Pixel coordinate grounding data
*** Block opens ***

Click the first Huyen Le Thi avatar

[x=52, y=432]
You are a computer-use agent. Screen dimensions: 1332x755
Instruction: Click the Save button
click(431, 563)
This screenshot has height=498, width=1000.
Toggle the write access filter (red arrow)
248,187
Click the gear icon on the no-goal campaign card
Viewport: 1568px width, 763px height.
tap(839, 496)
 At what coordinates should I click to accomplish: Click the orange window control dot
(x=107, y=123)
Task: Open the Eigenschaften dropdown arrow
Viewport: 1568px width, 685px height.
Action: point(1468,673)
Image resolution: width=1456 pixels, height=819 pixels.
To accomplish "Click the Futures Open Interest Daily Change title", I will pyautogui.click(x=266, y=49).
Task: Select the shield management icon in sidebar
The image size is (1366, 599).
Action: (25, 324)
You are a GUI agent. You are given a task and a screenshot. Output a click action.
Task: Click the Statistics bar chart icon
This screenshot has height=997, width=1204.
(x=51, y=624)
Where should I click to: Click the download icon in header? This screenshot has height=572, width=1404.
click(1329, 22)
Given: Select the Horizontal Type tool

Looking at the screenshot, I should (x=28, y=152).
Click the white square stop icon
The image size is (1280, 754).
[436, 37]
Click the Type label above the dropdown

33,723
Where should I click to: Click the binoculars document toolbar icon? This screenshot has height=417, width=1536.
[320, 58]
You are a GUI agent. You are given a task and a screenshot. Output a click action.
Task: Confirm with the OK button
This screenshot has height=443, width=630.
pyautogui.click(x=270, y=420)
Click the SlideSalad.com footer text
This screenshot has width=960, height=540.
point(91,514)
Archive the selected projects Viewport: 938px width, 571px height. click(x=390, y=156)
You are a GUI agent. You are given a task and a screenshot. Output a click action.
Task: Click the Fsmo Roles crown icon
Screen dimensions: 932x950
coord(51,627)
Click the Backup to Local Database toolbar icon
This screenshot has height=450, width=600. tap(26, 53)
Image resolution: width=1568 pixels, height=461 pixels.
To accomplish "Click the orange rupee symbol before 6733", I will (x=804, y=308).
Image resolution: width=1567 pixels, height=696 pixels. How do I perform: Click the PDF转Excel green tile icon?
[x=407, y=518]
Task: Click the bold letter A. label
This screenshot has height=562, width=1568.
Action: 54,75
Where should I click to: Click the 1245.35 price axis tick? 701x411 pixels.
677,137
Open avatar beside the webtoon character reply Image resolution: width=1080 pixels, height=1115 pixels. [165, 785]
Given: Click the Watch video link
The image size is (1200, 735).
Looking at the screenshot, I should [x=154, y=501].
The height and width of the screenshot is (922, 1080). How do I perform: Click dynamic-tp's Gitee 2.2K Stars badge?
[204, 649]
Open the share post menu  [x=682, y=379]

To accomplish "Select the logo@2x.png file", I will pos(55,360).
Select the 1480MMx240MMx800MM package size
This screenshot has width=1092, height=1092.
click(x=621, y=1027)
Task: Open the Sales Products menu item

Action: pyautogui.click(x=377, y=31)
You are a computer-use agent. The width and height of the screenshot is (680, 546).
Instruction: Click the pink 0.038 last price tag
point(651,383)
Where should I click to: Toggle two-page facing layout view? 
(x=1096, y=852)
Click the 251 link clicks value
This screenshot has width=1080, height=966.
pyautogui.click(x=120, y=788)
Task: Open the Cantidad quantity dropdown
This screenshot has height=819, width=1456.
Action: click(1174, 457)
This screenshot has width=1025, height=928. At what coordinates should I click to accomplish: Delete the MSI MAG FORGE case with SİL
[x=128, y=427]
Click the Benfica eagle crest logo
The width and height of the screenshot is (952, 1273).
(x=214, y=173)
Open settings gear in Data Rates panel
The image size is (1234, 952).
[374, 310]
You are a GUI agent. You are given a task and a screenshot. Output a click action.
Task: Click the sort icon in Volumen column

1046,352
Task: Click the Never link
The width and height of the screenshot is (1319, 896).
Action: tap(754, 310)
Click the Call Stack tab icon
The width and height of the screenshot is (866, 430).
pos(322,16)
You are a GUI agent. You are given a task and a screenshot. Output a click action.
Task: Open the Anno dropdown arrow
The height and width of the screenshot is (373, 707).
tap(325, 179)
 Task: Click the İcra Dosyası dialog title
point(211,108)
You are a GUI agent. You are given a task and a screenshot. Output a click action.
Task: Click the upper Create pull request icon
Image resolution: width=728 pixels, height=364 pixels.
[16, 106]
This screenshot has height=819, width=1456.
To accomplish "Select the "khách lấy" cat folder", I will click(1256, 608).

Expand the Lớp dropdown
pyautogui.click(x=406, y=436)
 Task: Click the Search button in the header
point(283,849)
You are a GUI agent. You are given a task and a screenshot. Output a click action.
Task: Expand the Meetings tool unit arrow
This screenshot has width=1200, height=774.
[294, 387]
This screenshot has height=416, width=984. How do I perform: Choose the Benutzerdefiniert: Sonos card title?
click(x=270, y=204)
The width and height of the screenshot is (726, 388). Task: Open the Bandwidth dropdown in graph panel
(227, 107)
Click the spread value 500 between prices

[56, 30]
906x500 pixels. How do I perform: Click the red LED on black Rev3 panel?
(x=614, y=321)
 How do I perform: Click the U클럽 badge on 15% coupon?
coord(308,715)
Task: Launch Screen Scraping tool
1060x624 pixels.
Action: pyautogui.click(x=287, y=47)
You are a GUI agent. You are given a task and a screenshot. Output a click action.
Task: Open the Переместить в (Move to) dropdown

*** Block closes ***

**Work to be completed**
Could you output every record above exactly as written?

**Response area**
Click the first Huyen Le Thi avatar

[x=52, y=432]
You are a computer-use agent. Screen dimensions: 1332x755
Instruction: Click the Save button
click(431, 563)
This screenshot has height=498, width=1000.
Toggle the write access filter (red arrow)
248,187
Click the gear icon on the no-goal campaign card
Viewport: 1568px width, 763px height.
tap(839, 496)
 At what coordinates should I click to accomplish: Click the orange window control dot
(x=107, y=123)
Task: Open the Eigenschaften dropdown arrow
Viewport: 1568px width, 685px height.
Action: point(1468,673)
Image resolution: width=1456 pixels, height=819 pixels.
To accomplish "Click the Futures Open Interest Daily Change title", I will pyautogui.click(x=266, y=49).
Task: Select the shield management icon in sidebar
The image size is (1366, 599).
Action: (25, 324)
You are a GUI agent. You are given a task and a screenshot. Output a click action.
Task: Click the Statistics bar chart icon
This screenshot has height=997, width=1204.
(x=51, y=624)
Where should I click to: Click the download icon in header? This screenshot has height=572, width=1404.
click(1329, 22)
Given: Select the Horizontal Type tool

Looking at the screenshot, I should (x=28, y=152).
Click the white square stop icon
The image size is (1280, 754).
[436, 37]
Click the Type label above the dropdown

33,723
Where should I click to: Click the binoculars document toolbar icon? This screenshot has height=417, width=1536.
[320, 58]
You are a GUI agent. You are given a task and a screenshot. Output a click action.
Task: Confirm with the OK button
This screenshot has height=443, width=630.
pyautogui.click(x=270, y=420)
Click the SlideSalad.com footer text
This screenshot has width=960, height=540.
point(91,514)
Archive the selected projects Viewport: 938px width, 571px height. click(x=390, y=156)
You are a GUI agent. You are given a task and a screenshot. Output a click action.
Task: Click the Fsmo Roles crown icon
Screen dimensions: 932x950
coord(51,627)
Click the Backup to Local Database toolbar icon
This screenshot has height=450, width=600. tap(26, 53)
Image resolution: width=1568 pixels, height=461 pixels.
To accomplish "Click the orange rupee symbol before 6733", I will (x=804, y=308).
Image resolution: width=1567 pixels, height=696 pixels. How do I perform: Click the PDF转Excel green tile icon?
[x=407, y=518]
Task: Click the bold letter A. label
This screenshot has height=562, width=1568.
Action: 54,75
Where should I click to: Click the 1245.35 price axis tick? 701x411 pixels.
677,137
Open avatar beside the webtoon character reply Image resolution: width=1080 pixels, height=1115 pixels. [165, 785]
Given: Click the Watch video link
The image size is (1200, 735).
Looking at the screenshot, I should [x=154, y=501].
The height and width of the screenshot is (922, 1080). How do I perform: Click dynamic-tp's Gitee 2.2K Stars badge?
[204, 649]
Open the share post menu  [x=682, y=379]

To accomplish "Select the logo@2x.png file", I will pos(55,360).
Select the 1480MMx240MMx800MM package size
This screenshot has width=1092, height=1092.
click(x=621, y=1027)
Task: Open the Sales Products menu item

Action: pyautogui.click(x=377, y=31)
You are a computer-use agent. The width and height of the screenshot is (680, 546).
Instruction: Click the pink 0.038 last price tag
point(651,383)
Where should I click to: Toggle two-page facing layout view? 
(x=1096, y=852)
Click the 251 link clicks value
This screenshot has width=1080, height=966.
pyautogui.click(x=120, y=788)
Task: Open the Cantidad quantity dropdown
This screenshot has height=819, width=1456.
Action: click(1174, 457)
This screenshot has width=1025, height=928. At what coordinates should I click to accomplish: Delete the MSI MAG FORGE case with SİL
[x=128, y=427]
Click the Benfica eagle crest logo
The width and height of the screenshot is (952, 1273).
(x=214, y=173)
Open settings gear in Data Rates panel
The image size is (1234, 952).
[374, 310]
You are a GUI agent. You are given a task and a screenshot. Output a click action.
Task: Click the sort icon in Volumen column

1046,352
Task: Click the Never link
The width and height of the screenshot is (1319, 896).
Action: tap(754, 310)
Click the Call Stack tab icon
The width and height of the screenshot is (866, 430).
pos(322,16)
You are a GUI agent. You are given a task and a screenshot. Output a click action.
Task: Open the Anno dropdown arrow
The height and width of the screenshot is (373, 707).
tap(325, 179)
 Task: Click the İcra Dosyası dialog title
point(211,108)
You are a GUI agent. You are given a task and a screenshot. Output a click action.
Task: Click the upper Create pull request icon
Image resolution: width=728 pixels, height=364 pixels.
[16, 106]
This screenshot has height=819, width=1456.
To accomplish "Select the "khách lấy" cat folder", I will click(1256, 608).

Expand the Lớp dropdown
pyautogui.click(x=406, y=436)
 Task: Click the Search button in the header
point(283,849)
You are a GUI agent. You are given a task and a screenshot. Output a click action.
Task: Expand the Meetings tool unit arrow
This screenshot has width=1200, height=774.
[294, 387]
This screenshot has height=416, width=984. How do I perform: Choose the Benutzerdefiniert: Sonos card title?
click(x=270, y=204)
The width and height of the screenshot is (726, 388). Task: Open the Bandwidth dropdown in graph panel
(227, 107)
Click the spread value 500 between prices

[56, 30]
906x500 pixels. How do I perform: Click the red LED on black Rev3 panel?
(x=614, y=321)
 How do I perform: Click the U클럽 badge on 15% coupon?
coord(308,715)
Task: Launch Screen Scraping tool
1060x624 pixels.
Action: pyautogui.click(x=287, y=47)
You are a GUI agent. You are given a task and a screenshot. Output a click action.
Task: Open the Переместить в (Move to) dropdown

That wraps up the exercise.